Page excerpt

|---|

Graphene nanostructures are typically synthesized in a form of a solution or powder. Therefore, in order to manufacture a device using a graphene nanostructure, a process of aligning a graphene nanostructure on a solid surface with a desired directivity is required.

Recently, in order to commercialize a device utilizing a graphene nanostructure, techniques for selectively adhering graphene nanostructures on a substrate at desired positions have been widely studied. Among them, a technique in which a solution with dispersed graphenes is spread on a silicon substrate so that graphenes may be adhered on the substrate is being studied.

However, when a nanoscale graphene device is manufactured using a graphene-dispersed solution according to conventional schemes, including the aforementioned schemes, it is difficult to fabricate devices having uniformly good characteristics since the nanostructure graphenes dispersed in the solution are not uniform in their widths. In addition, a technique that positions graphenes at desired positions for mass production has not yet been developed.

Techniques for manufacturing a graphene device and a graphene nanostructure solution were developed by Hong and Juntae to overcome the above problems. One of their methods of manufacturing a graphene nanostructure solution comprises: forming a target nanostructure on a multi-layered graphene; forming a multi-layered graphene nanostructure by performing anisotropic etching using the target nanostructure as a mask; and forming a solution having graphene nanostructures dispersed therein by dispersing the multi-layered graphene nanostructure in a dispersion solvent.

|---|

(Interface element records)
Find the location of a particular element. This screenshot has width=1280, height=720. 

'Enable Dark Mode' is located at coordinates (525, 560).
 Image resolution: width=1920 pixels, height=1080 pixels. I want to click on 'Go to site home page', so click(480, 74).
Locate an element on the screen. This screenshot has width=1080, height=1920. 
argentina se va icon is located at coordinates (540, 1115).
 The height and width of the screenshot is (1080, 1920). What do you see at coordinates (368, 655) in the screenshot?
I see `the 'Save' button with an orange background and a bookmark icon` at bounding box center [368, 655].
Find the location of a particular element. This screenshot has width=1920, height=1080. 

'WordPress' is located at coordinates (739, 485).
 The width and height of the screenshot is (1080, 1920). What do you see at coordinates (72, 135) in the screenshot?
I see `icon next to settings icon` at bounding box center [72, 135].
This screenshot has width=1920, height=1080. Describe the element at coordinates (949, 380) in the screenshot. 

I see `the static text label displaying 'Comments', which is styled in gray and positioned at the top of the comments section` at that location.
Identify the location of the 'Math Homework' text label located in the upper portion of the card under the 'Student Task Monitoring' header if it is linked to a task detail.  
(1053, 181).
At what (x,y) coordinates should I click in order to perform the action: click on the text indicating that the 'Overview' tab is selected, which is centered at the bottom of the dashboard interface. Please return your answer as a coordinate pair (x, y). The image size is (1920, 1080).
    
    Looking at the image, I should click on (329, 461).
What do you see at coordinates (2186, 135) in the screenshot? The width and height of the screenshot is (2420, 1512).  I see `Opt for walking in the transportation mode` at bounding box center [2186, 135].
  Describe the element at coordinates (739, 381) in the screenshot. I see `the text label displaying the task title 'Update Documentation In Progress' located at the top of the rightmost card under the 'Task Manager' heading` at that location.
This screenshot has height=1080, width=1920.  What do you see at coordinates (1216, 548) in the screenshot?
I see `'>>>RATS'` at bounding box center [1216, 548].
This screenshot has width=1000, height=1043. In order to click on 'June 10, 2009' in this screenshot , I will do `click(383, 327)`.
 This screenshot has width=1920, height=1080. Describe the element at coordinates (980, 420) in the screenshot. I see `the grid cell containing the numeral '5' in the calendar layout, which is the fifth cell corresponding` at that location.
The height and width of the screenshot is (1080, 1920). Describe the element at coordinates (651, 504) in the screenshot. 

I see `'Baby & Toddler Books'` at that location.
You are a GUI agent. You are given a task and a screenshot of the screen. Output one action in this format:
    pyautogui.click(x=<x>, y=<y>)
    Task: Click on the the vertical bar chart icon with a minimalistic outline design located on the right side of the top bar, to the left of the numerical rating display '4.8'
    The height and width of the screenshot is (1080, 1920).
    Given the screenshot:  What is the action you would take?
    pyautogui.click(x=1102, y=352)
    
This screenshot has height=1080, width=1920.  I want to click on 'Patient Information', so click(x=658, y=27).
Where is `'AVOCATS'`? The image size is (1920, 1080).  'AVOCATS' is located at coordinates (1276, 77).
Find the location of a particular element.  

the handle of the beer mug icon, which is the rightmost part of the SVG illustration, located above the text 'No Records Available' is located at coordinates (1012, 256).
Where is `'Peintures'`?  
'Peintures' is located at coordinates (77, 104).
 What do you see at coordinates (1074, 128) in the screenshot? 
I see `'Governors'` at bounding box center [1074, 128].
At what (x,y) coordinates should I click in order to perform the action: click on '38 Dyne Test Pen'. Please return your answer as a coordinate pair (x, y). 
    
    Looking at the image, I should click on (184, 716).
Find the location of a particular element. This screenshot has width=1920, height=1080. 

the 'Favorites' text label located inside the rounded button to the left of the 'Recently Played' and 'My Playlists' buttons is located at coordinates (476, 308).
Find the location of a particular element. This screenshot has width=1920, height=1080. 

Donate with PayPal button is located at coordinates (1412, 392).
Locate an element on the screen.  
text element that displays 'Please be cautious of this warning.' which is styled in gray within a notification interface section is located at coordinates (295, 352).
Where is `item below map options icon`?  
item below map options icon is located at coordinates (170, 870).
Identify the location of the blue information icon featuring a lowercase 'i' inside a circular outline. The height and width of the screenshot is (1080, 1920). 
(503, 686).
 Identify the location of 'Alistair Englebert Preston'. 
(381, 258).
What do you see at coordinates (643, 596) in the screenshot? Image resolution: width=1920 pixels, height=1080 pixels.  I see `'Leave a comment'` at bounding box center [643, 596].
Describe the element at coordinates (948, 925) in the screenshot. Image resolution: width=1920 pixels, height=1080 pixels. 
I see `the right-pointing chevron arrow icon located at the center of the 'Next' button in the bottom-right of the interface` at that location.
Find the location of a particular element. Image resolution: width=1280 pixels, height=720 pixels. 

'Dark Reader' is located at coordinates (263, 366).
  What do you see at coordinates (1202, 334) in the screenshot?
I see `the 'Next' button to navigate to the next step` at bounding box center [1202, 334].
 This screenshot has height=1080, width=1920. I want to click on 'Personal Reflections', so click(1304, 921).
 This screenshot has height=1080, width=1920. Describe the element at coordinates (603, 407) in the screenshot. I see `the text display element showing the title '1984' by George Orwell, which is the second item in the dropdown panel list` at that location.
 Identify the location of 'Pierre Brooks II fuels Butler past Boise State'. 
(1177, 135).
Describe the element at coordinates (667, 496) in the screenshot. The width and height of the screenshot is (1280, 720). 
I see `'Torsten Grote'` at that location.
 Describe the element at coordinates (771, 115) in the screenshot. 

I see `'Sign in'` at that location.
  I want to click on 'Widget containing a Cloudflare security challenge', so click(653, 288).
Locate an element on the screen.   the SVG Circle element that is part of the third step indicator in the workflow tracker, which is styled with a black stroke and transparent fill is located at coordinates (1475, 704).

|---|

Short task 1
List the steps of the method for manufacturing a graphene nanostructure solution that the graphene nanostructure text describes.
Short task 2
How many lines of the records contain the word "resolution"? Reply with the number alone.

Task output 1
- Forming a target nanostructure on a multi-layered graphene
- Forming a multi-layered graphene nanostructure by performing anisotropic etching using the target nanostructure as a mask
- Forming a solution having graphene nanostructures dispersed therein by dispersing the multi-layered graphene nanostructure in a dispersion solvent

Task output 2
4